### WORK TO BE COMPLETED
Going through the entries below, work out how many lines have the string "agent" in them. Give the number and nothing more.
::::
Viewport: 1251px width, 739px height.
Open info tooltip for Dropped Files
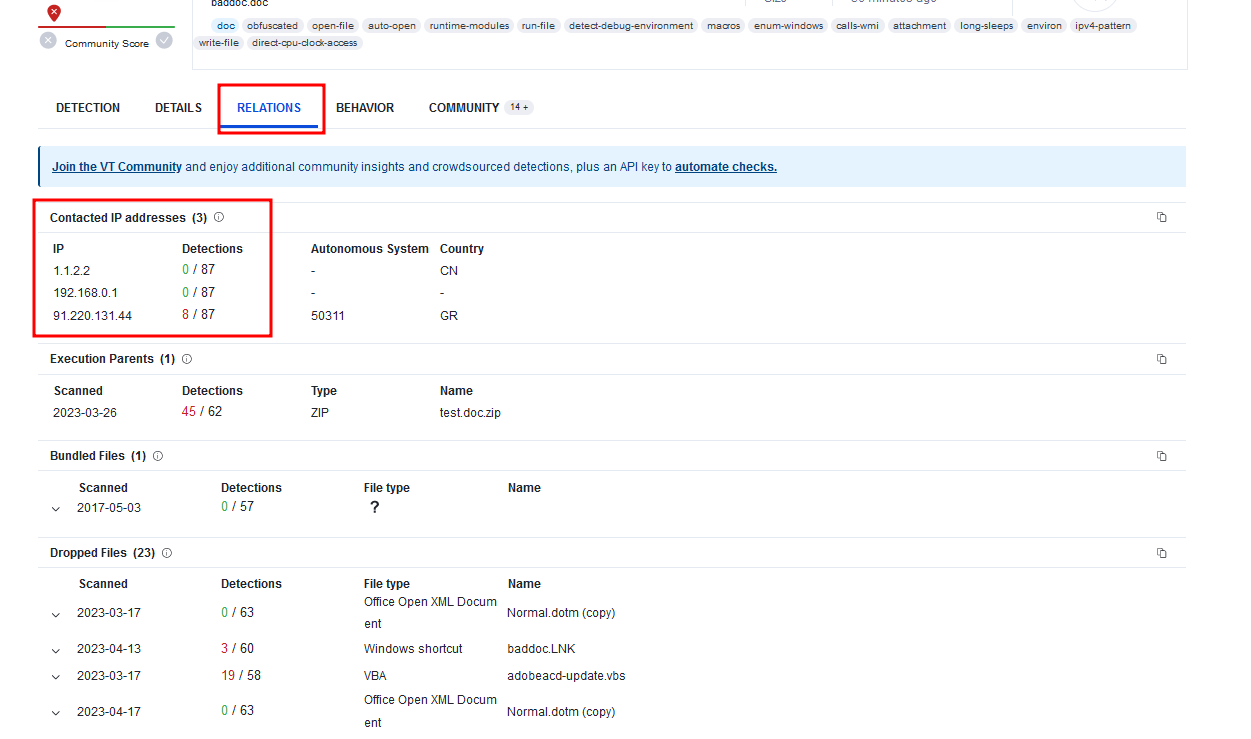coord(166,552)
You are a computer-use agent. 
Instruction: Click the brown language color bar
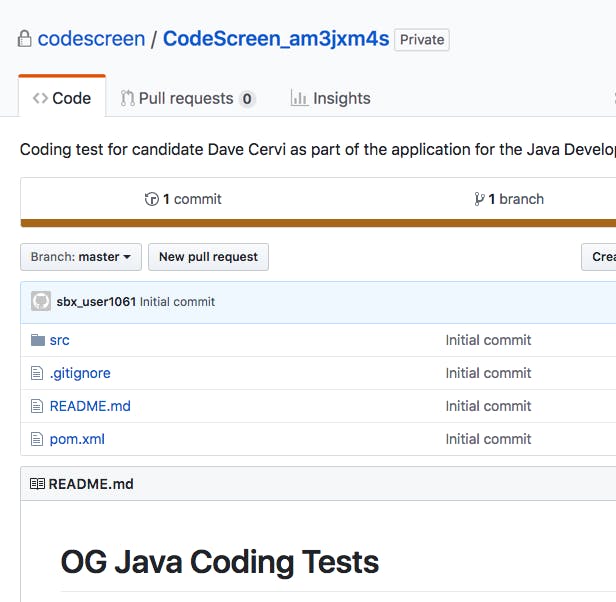pyautogui.click(x=318, y=223)
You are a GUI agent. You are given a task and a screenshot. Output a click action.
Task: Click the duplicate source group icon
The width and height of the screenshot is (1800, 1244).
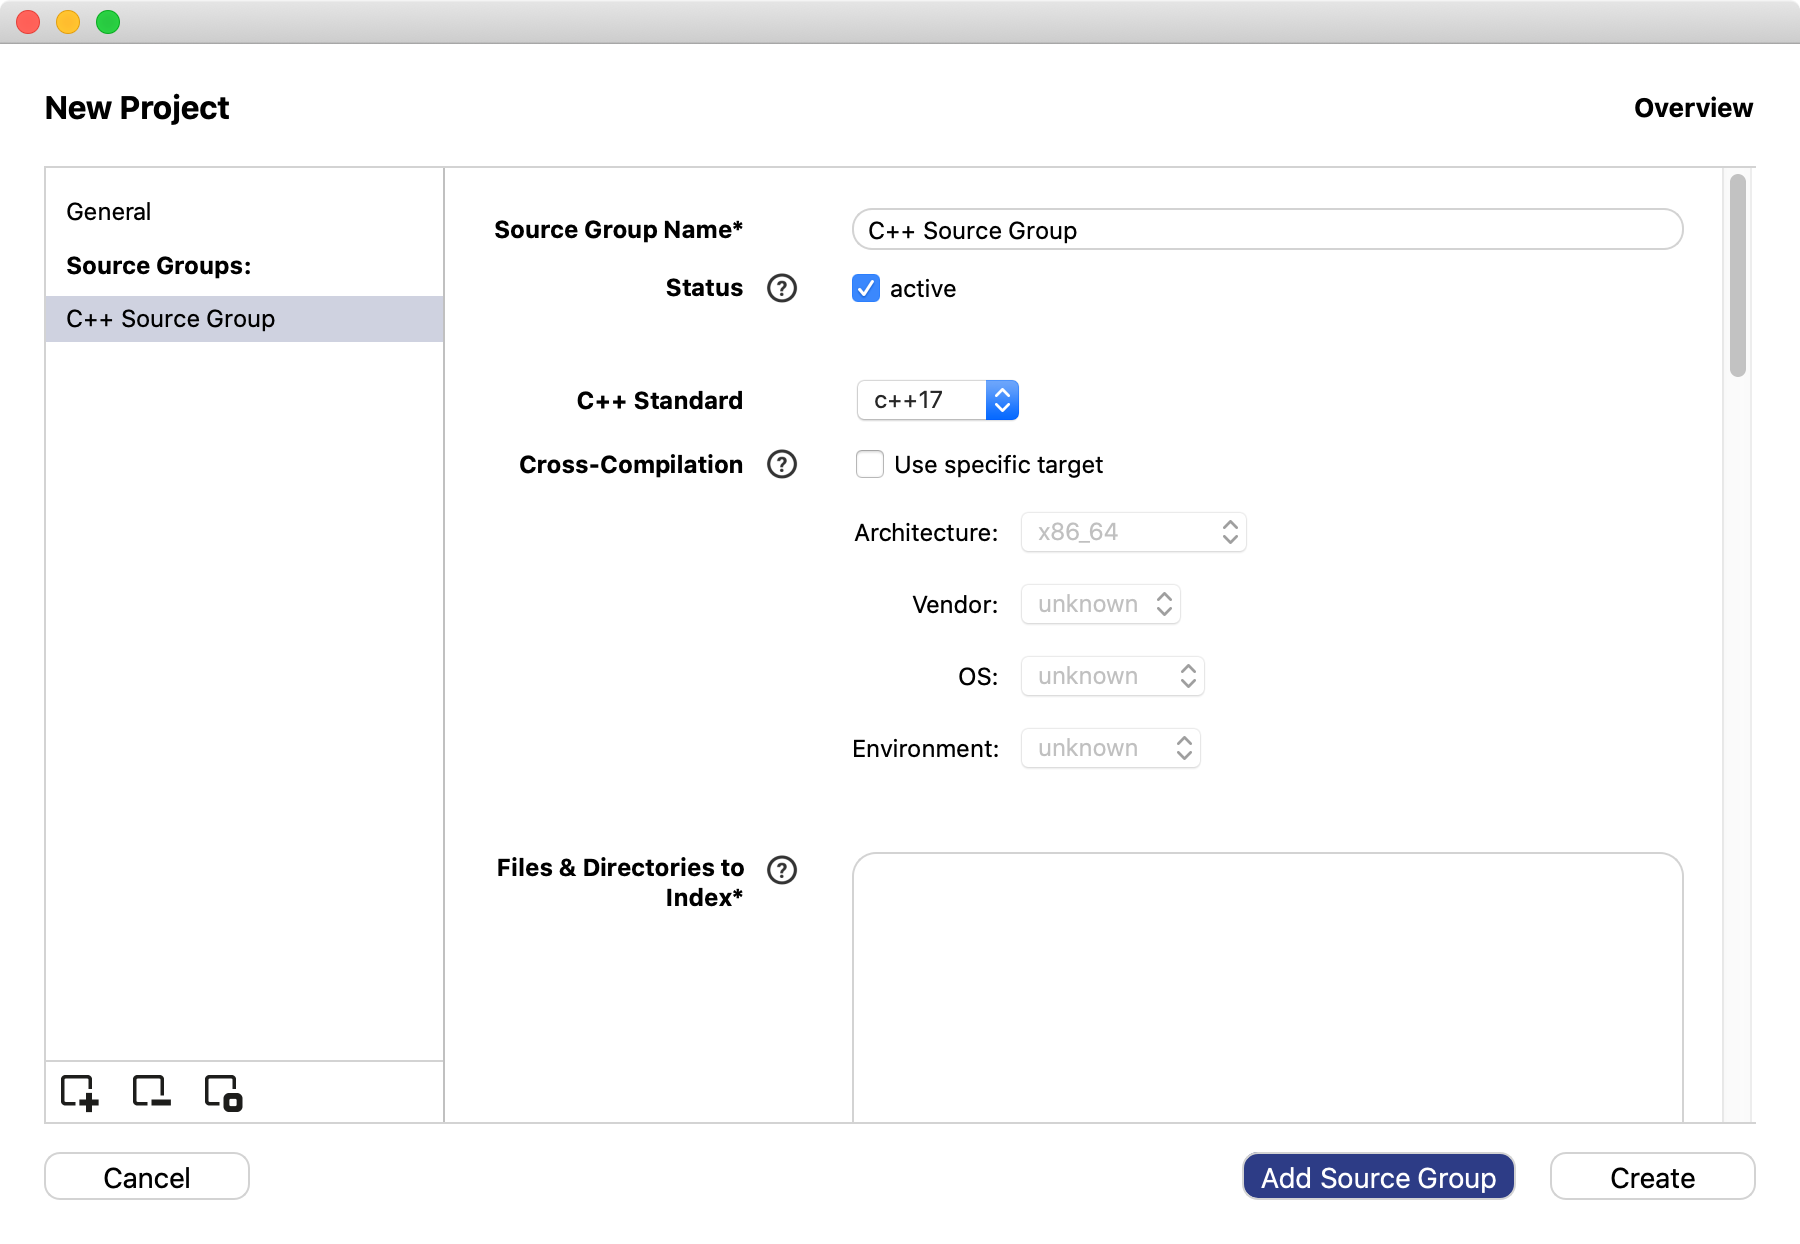click(x=223, y=1092)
::::
### WRITTEN RESPONSE
2